|Title||Genome transcription/translation of segmented, negative-strand RNA viruses|
|Source||University. Promotor(en): Just Vlak, co-promotor(en): Richard Kormelink. - [s.l.] : S.n. - ISBN 9789085859314 - 151|
Laboratory of Virology
|Publication type||Dissertation, internally prepared|
|Keyword(s)||rna-virussen - tomatenbronsvlekkenvirus - genomen - transcriptie - translatie - luzernemozaïekvirus - nucleotidenvolgordes - genexpressie - genexpressieanalyse - rna viruses - tomato spotted wilt virus - genomes - transcription - translation - alfalfa mosaic virus - nucleotide sequences - gene expression - genomics|
|Categories||Plant Viruses / Virology / Genome informatics|
The requirements for alignment of capped RNA leader sequences along the viral genome during influenza transcription initiation (“cap-snatching”) have long been an enigma.

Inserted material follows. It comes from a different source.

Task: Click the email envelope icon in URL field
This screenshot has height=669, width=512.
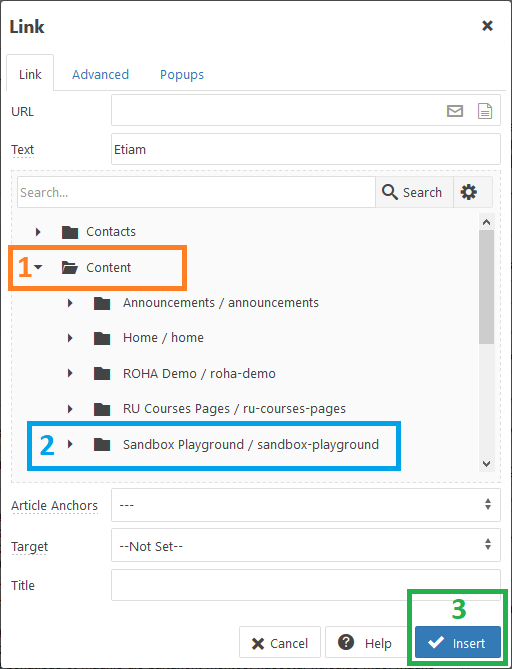Action: (x=455, y=111)
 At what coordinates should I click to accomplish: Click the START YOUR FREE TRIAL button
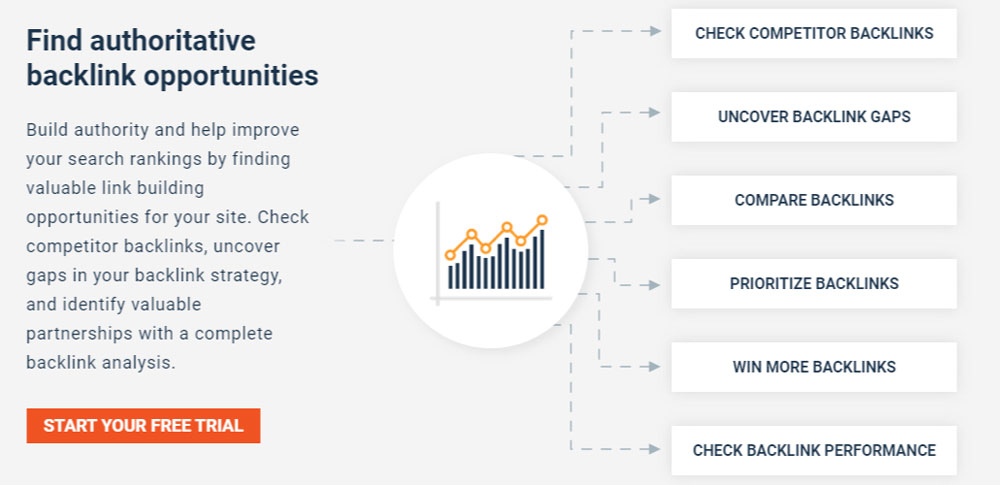pyautogui.click(x=143, y=426)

Previous work on Tomato spotted wilt virus (TSWV) transcription initiation has revealed that this virus displays a preference for leaders with increasing base complementarity to the 3'-ultimate residues of the viral RNA template. Assuming that cap-snatching is a highly conserved mechanism, it is tempting to speculate that the findings for TSWV apply to all segmented negative RNA viruses. The research in this thesis aimed to analyze whether similar cap donor requirements applied for Influenza A virus transcription initiation as compared to what has been found for TSWV. Indeed, in vitro studies demonstrated that influenza transcriptase prefers multiple base-pairing capped leaders. Additionally, the occurrence of “prime-and-realign” during influenza transcription initiation was observed, as well as internal priming at the 3'-penultimate viral residue. The in vitro findings were confirmed by similar studies performed during influenza infection of cell cultures. Whereas transcription initiation of TSWV has been relatively well studied, transcription termination has not. It is postulated that transcription termination/translation is triggered by the formation of a hairpin structure. In cell experiments support a role of the TSWV hairpin structure in translation.